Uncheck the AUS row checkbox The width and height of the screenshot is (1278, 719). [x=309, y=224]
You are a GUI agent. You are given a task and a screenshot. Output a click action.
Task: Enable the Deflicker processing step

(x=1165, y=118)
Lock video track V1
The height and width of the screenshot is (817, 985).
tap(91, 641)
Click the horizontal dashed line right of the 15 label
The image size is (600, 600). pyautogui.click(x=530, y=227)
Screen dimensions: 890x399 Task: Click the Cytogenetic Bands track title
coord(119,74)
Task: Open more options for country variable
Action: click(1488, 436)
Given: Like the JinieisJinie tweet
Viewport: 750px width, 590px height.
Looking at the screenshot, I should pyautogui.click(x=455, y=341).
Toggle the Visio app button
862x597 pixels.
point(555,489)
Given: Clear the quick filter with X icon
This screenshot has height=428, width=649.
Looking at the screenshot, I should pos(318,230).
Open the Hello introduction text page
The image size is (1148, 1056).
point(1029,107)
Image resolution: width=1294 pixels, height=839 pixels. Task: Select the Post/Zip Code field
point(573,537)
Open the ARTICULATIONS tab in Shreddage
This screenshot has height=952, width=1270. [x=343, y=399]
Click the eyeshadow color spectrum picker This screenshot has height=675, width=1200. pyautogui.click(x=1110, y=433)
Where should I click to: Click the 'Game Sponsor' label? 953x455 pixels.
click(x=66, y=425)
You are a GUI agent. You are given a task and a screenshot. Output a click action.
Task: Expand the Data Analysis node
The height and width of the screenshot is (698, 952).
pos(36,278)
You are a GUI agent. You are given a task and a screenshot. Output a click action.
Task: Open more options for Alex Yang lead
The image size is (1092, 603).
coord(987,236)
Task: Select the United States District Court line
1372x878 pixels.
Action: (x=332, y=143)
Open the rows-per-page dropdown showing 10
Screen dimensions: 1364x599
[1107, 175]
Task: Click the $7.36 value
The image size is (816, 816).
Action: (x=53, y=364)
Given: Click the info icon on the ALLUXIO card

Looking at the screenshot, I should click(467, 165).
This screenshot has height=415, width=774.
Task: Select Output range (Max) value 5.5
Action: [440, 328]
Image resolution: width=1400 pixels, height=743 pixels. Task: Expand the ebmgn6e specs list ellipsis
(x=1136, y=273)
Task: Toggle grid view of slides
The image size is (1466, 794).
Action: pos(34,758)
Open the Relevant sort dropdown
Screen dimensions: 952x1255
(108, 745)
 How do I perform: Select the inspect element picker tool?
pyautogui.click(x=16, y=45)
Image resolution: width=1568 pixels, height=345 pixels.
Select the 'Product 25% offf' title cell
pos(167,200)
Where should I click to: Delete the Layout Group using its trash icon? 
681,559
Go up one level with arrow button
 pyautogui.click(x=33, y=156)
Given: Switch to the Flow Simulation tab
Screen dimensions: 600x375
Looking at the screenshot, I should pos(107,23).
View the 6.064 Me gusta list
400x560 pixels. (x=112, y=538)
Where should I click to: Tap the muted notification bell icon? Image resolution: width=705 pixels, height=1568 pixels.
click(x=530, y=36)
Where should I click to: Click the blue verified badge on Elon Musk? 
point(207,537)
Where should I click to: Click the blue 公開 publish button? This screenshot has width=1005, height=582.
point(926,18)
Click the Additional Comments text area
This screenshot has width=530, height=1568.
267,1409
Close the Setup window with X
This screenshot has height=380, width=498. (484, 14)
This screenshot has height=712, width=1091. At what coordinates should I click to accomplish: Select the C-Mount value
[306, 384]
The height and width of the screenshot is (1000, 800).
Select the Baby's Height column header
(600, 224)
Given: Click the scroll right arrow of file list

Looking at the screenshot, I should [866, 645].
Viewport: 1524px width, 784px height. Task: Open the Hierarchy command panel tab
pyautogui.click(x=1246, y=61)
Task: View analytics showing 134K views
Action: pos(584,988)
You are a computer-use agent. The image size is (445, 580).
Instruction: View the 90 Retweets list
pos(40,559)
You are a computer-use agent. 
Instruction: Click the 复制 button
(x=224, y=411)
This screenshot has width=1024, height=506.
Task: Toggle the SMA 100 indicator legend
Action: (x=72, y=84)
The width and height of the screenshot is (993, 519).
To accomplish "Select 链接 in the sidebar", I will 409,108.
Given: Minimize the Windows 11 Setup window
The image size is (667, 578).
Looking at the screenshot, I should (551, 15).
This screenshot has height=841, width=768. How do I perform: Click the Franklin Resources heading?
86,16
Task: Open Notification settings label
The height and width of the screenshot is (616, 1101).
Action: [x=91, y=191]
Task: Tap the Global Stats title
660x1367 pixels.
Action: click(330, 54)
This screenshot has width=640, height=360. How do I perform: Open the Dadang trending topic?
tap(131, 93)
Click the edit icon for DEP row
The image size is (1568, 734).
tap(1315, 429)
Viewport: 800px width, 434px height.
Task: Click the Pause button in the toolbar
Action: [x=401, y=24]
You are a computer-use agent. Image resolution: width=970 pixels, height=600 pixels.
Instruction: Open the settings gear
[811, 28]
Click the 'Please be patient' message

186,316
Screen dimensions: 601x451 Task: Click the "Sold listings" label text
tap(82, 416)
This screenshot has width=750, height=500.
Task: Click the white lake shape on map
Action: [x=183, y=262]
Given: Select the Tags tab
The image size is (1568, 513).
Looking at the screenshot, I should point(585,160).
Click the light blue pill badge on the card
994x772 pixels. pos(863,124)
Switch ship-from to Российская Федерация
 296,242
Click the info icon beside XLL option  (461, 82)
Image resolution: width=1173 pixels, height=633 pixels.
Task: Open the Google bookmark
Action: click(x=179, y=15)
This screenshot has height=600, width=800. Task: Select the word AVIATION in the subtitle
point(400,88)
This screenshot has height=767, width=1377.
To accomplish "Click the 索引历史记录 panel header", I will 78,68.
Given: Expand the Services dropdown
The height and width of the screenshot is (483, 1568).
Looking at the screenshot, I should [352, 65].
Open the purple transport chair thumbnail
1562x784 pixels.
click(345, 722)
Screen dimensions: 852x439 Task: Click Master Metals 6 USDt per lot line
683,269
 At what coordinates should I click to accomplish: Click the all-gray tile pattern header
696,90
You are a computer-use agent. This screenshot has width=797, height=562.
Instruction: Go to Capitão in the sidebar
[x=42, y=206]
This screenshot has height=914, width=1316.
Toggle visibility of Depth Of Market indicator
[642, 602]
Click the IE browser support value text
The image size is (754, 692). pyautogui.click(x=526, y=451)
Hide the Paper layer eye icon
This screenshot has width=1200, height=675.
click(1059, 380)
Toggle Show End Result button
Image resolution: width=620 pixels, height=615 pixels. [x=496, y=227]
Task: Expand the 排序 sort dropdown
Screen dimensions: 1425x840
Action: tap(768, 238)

> _What the exercise asks_:
Look over the material and return every line where the word "computer" is found.

> _Your solution_:
You are a computer-use agent. The image size is (445, 580).
You are a computer-use agent. 
You are a computer-use agent. Image resolution: width=970 pixels, height=600 pixels.
You are a computer-use agent. This screenshot has width=797, height=562.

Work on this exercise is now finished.